Keep writing the piece on warming up prospects in direct-mail selling, starting right after its last sentence.

QUOTED TEXT
★ ★ ★ ★ ★ ★ ★

However, if you wait a while, wait until she gets to know you a little,
wait until you've wined and dined her a few times, wait until she's had
a chance to warm up to you, to discover you are, indeed, a fine fellow,
then, my friend, your chances of getting a "yes" for an answer are
much, much better.
So
it is with selling. Any kind of selling. It doesn't matter if it is
door-to-door, direct mail, television, radio, newspaper ads or
whatever; if you take the trouble to warm up your prospect, to seduce
him a little before you pop the big question ("will you buy my
goods?"), then your closing rate will be much, much higher.
Don't
Be A Masochist!
I
know, I know. There's an old joke about a guy who immediately asked
every woman he meets to go to bed with him, and when his friends ask
him if he doesn't get slapped a lot, he replies, "Sure I do, but I get
lucky a lot, too!"
Well,
in my opinion, that guy is much more of a masochist than he needs to
be. You don't have to go around getting slapped all the time in order
to get a little romance in your life... and... in direct mail, you
don't have to settle for the high rate of rejections to sales most
promotions get.
A
MILLION DOLLAR EXAMPLE!
Look:
Here is a true story which will illustrate my point. Not long ago, I
was asked to go to las Vegas to help a guy who was in trouble. The guy
was a nephew of Colonel Sanders, and he had inherited a lot of Colonel
Chicken's money and he had invested it in a lot of high-priced vitamins
he was unable to sell. The vitamins were stored in a warehouse and he
and his partners wanted to know if I could figure out a way to sell
them by mail.
I
wasn't very interested. I was very, very interested, however, in a
certain promotion which was being mailed by one of the men at that
meeting, and I told this man I would like to redo his mailing piece for
him.
He
wasn't interested. He said his mailing was already working. He said he
was mailing between 300,000 and 1,200,000 letters every month and he
was making a good profit.
You
know what I told him? I told him his mailing was working in
spite of how horrible it was. I told him he had obviously
discovered an appeal that was so "right on target" to the people he was
mailing to that even a really terribly conceived mailing piece would
work. I also told him that if he would let me redo his mailing package
and give it the A-Pile treatment, he would hardly be able to believe
the results.

★ ★ ★ ★ ★ ★ ★

MATERIAL
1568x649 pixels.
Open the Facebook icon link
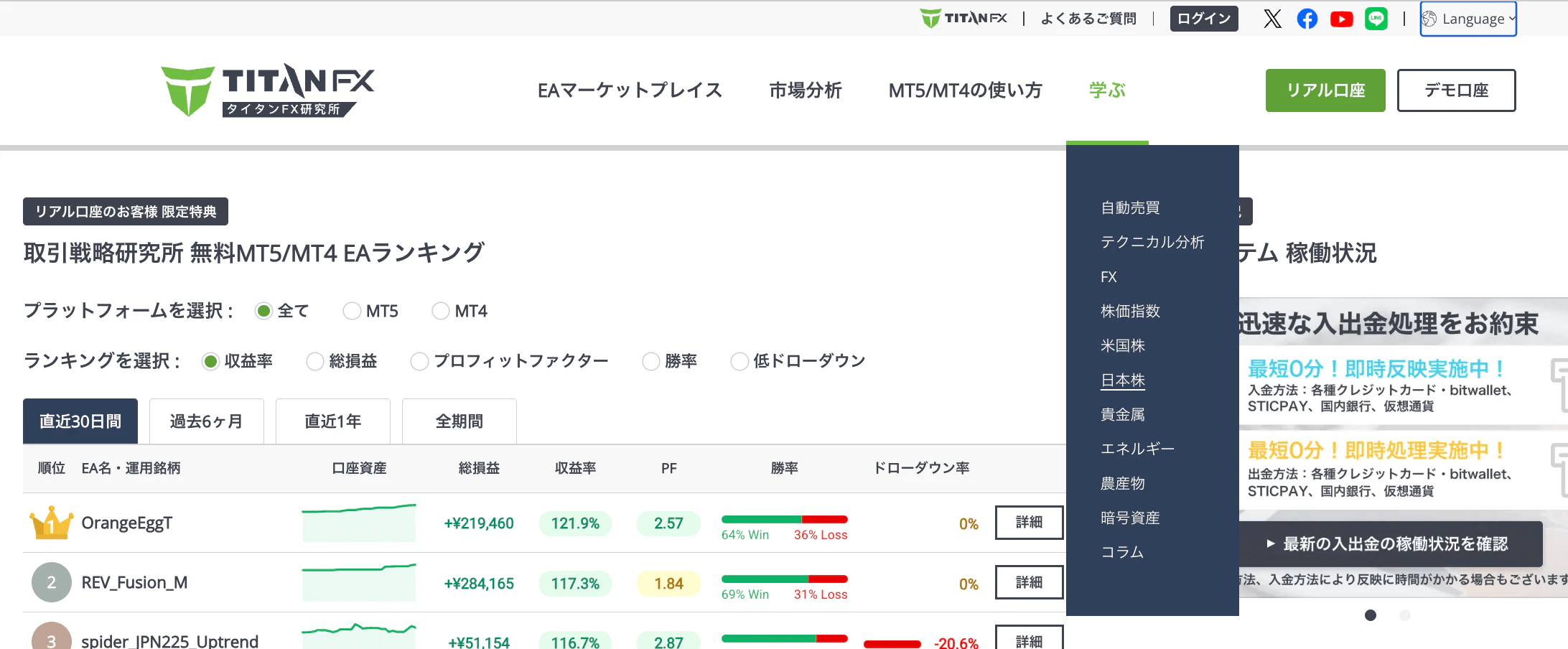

★ ★ ★ ★ ★ ★ ★

WRITTEN ANSWER
He
agreed to let me try. He wrote me a big deposit check (I love
that part!) and we made a deal. Then I got back on the plane and flew
back to L.A. and, before the wheels touched down, only 45 minutes
later, I was finished. I hardly rewrote the promotion at all; I just
cleaned it up a little so it flowed a little more smoothly. But, of
course, the main thing I did was reformat his
promotion. I made sure his envelope looked personal so it would get
into the A-Pile and I made sure when the envelope was opened the
promotion still had an A-Pile look and the prospect would be sure to,
at least, begin to read the sales letter.
So,
what were the results? Does this stuff really work or is it all theory?
None
of this is theory. Everything I have told you has been proven by
careful testing. What has happened in this case is that promotion,
(using the same sales pitch and almost the exact same words), is
pulling in approximately $96,000.00 more every
month.
That's
over one million extra dollars per year in return for 45 minutes' work.
Case
closed. End of lecture.
Onward.
Thank you for reading that last section. And now, with your permission,
I shall continue. Let us go back to where I was earlier in this letter
before I subjected you to my A-Pile/B-Pile lecture. As you will recall,
I was flat broke trying to reason with a pig-headed wife who considered
running water and electricity more important than making another direct
mail test. So much for her. In any case, after I figured out my "life
or death" letter should at least "look" personal, I decided it would be
just wonderful if, somehow, I could give my sales letters the
appearance of having actually been individually typed and that's when I
figured out...
How
To Make
A Fake
Computer Letter!
Please
pay attention; this is going to be fun reading! O.K., now back in those
days, computer letters were just starting to catch the attention of the
direct marketing community. The first ones were just awful. All the
letters were in upper case type and they looked more like a DECLARATION OF WAR
than a personal letter. But then, a bit later, a genius named Leo
Yochim got hold of the first upper and lower case IBM print chain and
started massaging computer programs in such a way as to eventually
develop a computer letter that looked a lot like a real typed letter.
And
guess what? Those first computer letters would, on the average,
increase response by 300%!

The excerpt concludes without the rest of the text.